# Kaggle comp - Twitter Disaster Tweets

##### This notebook uses:

##### Model - Logistic Regression from SKlearn. In this notebook, only the 'text' feature is used. 
##### Feature Extraction -  CountVectorizer from SKlearn. I am attempting to improve the predictions by fitting the vectoriser on both train and test tweets. (Previously, the vectorizer is fitted on the train data only.)
##### Metrics - where model evaluation is is used, metric is F1 from SKlearn

#### 1. Import libraries

In [1]:
# getting started

import pandas as pd
import numpy as np
from sklearn.feature_extraction.text import CountVectorizer
from sklearn.feature_extraction.text import TfidfVectorizer
from sklearn.linear_model import LogisticRegression

In [2]:
from sklearn import metrics
from sklearn.metrics import log_loss
from sklearn.metrics import f1_score
from sklearn.model_selection import StratifiedKFold
from sklearn.model_selection import train_test_split
import time

In [3]:
from sklearn.preprocessing import OneHotEncoder

#### 2. Import data into Pandas data frames

In [4]:
train = pd.read_csv('train.csv') # creates pandas data-frame objects from the train & test data
test = pd.read_csv('test.csv') 

#### 3. Look at the Data

In [None]:
train.head()

In [None]:
#remove NaNs 

train = train.fillna('')

In [None]:
train.head()

In [None]:
train.describe()

From the mean we can see that 43% of the tweets describe real disasters.

In [None]:
test.head()

In [None]:
test.describe()

##### Try a model using just text...

#### 3. Set up X and Y arrays for Test and Train

#### Use this section if trying to evaluate a model

In [None]:
X_train = train['text']

In [None]:
X_train.head()

In [None]:
X_train.shape

In [None]:
#Vectorize the train comments sample and convert to document term matrix
#vect = TfidfVectorizer()
#X_train_dtm = vect.fit_transform(X_train)

In [None]:
vectorizer = CountVectorizer()

In [None]:
vectorizer.fit(X_train)

In [None]:
X_train_vec = vectorizer.transform(X_train)

In [None]:
X_train_vec.shape

In [None]:
X_train_vec

#### 4. Import, Initialise and Fit Model

In [None]:
#target columns
target_y = train['target']

In [None]:
target_y.shape

In [None]:
model = LogisticRegression()

##### Split into train and validation set to fit model and evaluate performance

##### Again, this section uses train/test split to trial and evaluate a model.

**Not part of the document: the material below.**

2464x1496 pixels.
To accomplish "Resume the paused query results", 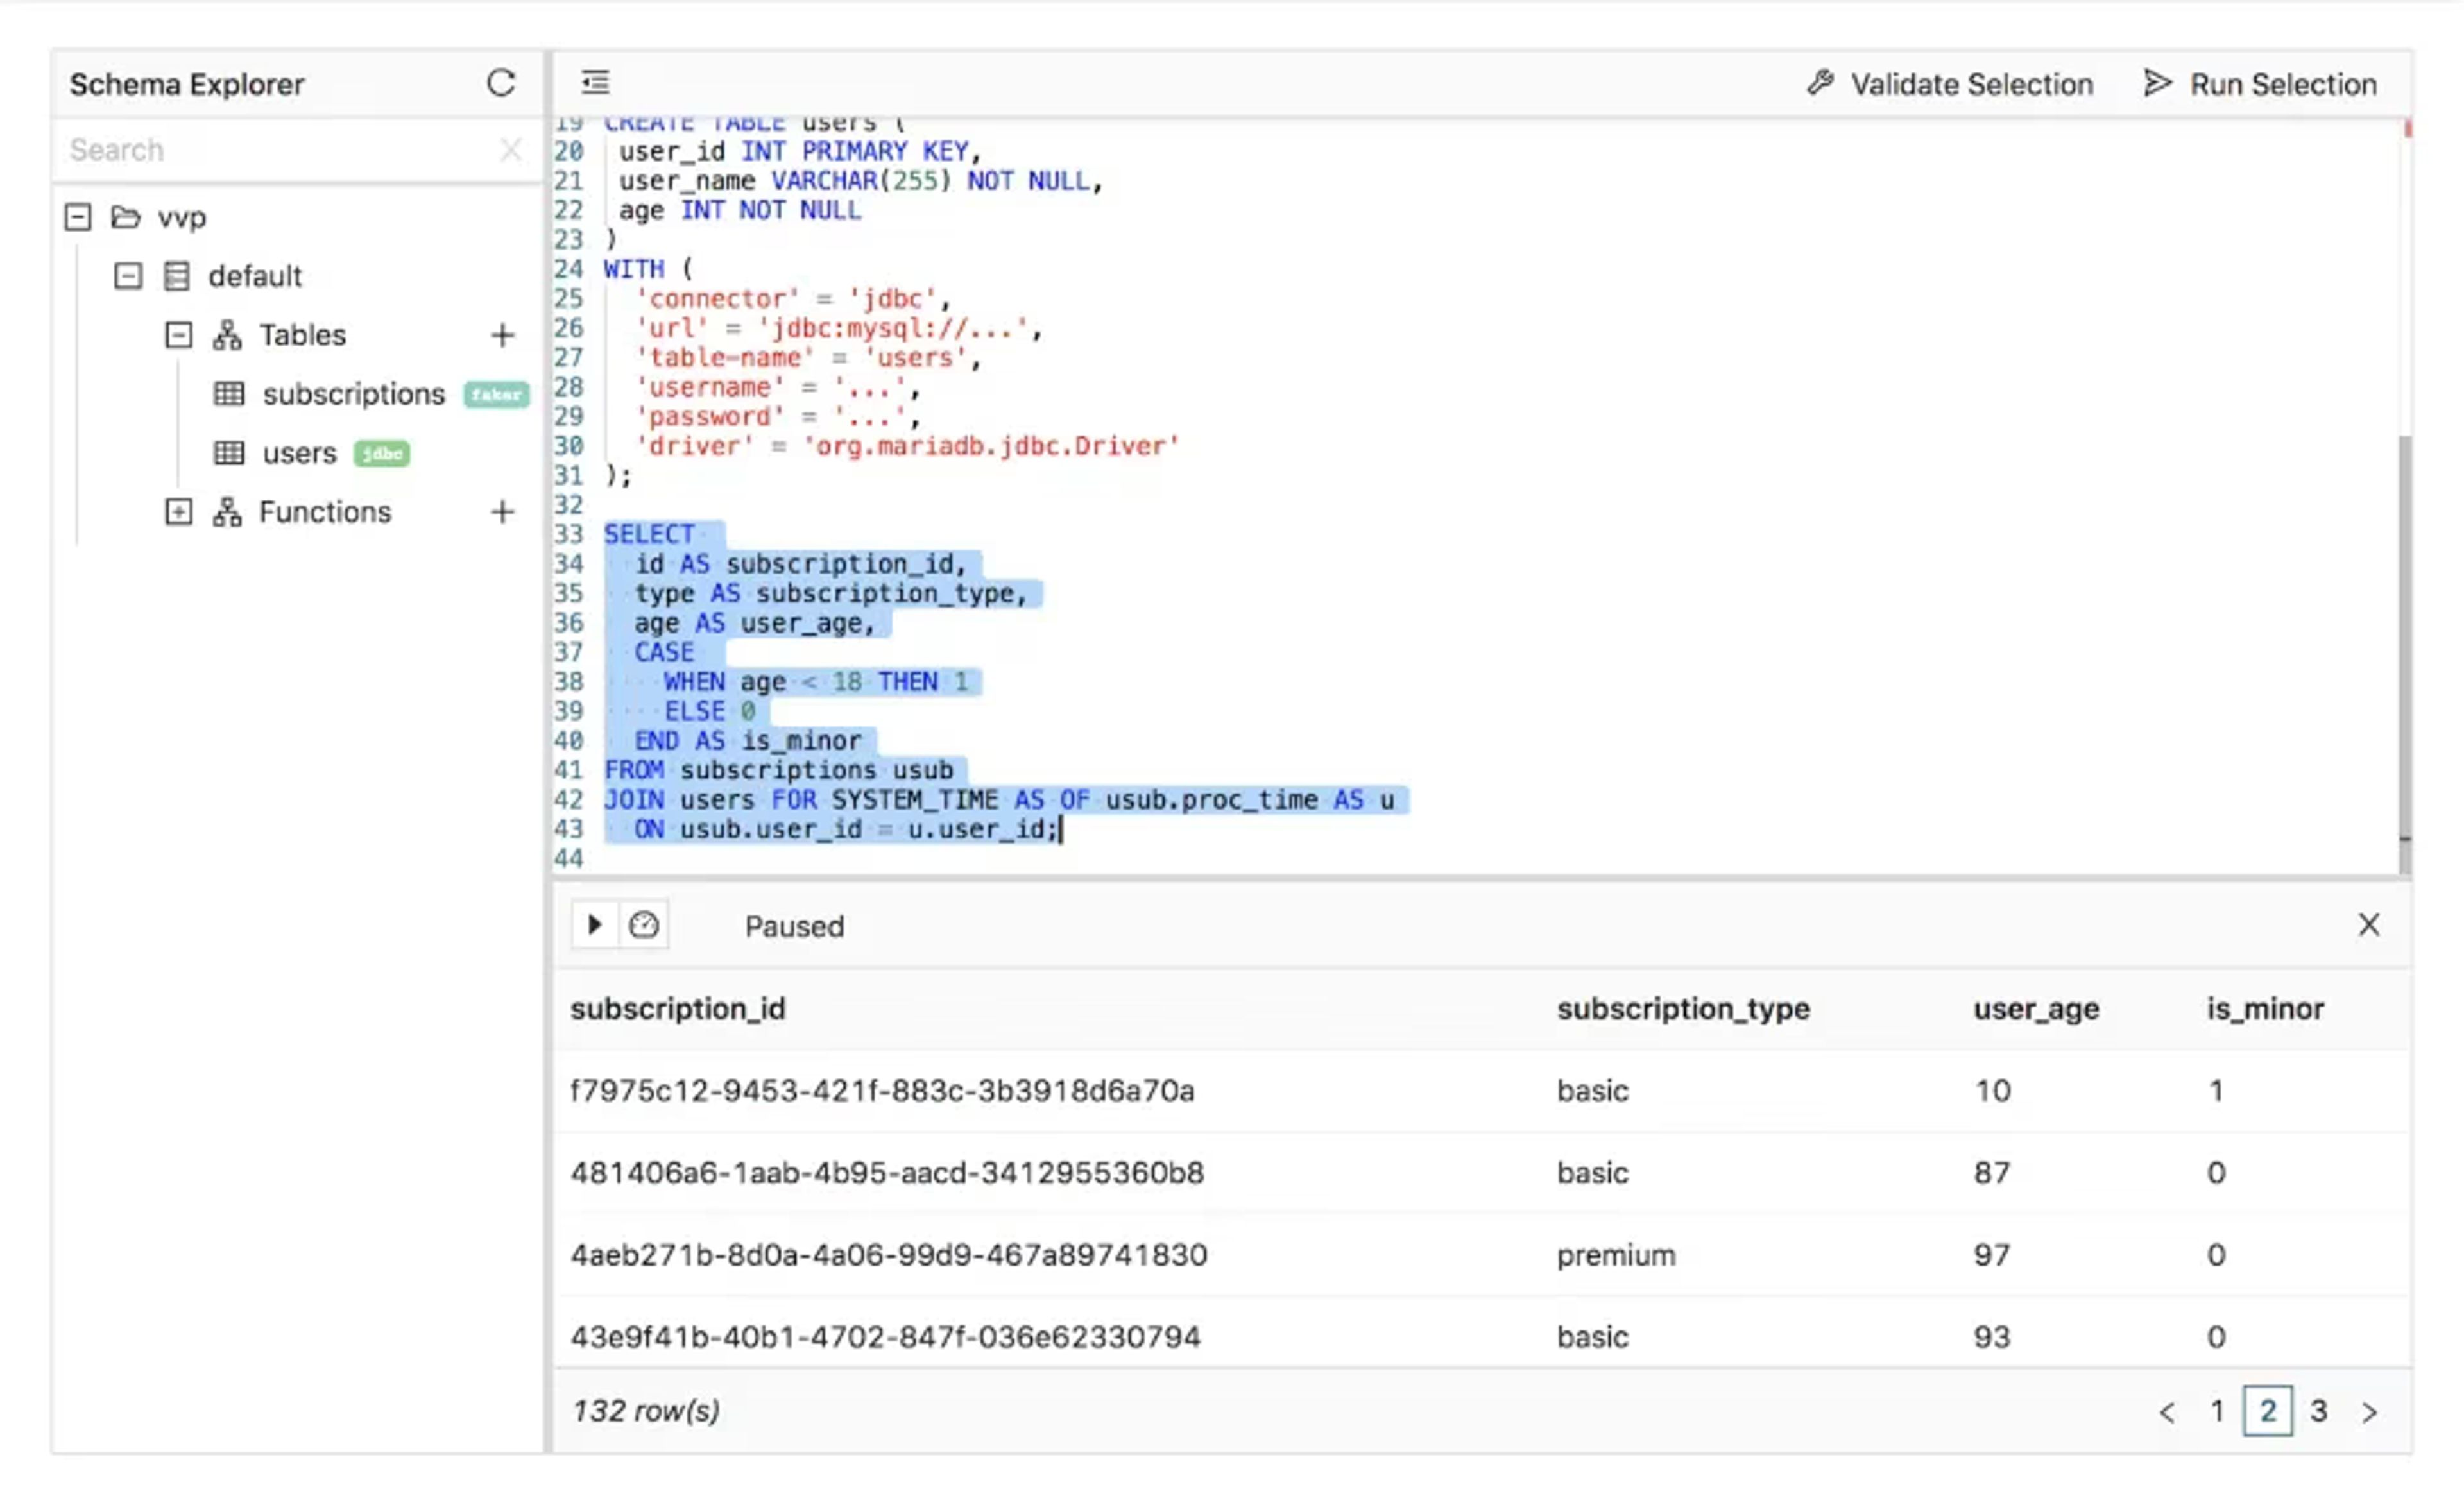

The section below is used to train the data on the whole of the 'train' set and then to use it to make predictions on the test set. These predictions are then used to produce a submission to the Kaggle competition.

In [None]:
start_time = time.time()
X_train, X_valid, y_train, y_valid = train_test_split(X_train_vec, target_y, test_size=0.33, random_state=2018)

train_f1 = []
valid_f1 = []

In [None]:
#preds_train = np.zeros((X_train.shape[0], 1))
#preds_valid = np.zeros((X_valid.shape[0], 1))

In [None]:
model.fit(X_train,y_train)

In [None]:
#predict method predicts class labels rather than probability of each class label

preds_train = model.predict(X_train)
preds_valid = model.predict(X_valid)

In [None]:
#no need to round up if using model.predict rather than model.predict_proba

#preds_train_int = np.rint(preds_train)
#preds_valid_int = np.rint(preds_valid)

In [None]:
train_f1_class = f1_score(y_train,preds_train)
valid_f1_class = f1_score(y_valid,preds_valid)

In [None]:
y_train

In [None]:
preds_train

In [None]:
train_f1.append(train_f1_class)
valid_f1.append(valid_f1_class)
print('mean column-wise log loss:Train dataset', np.mean(train_f1))
print('mean column-wise log loss:Validation dataset', np.mean(valid_f1))

In [None]:
print('Class:= Real or Not')
print('Train f1:', train_f1_class)
print('Valid f1:', valid_f1_class)

In [None]:
end_time=time.time()
print("total time for model",end_time-start_time)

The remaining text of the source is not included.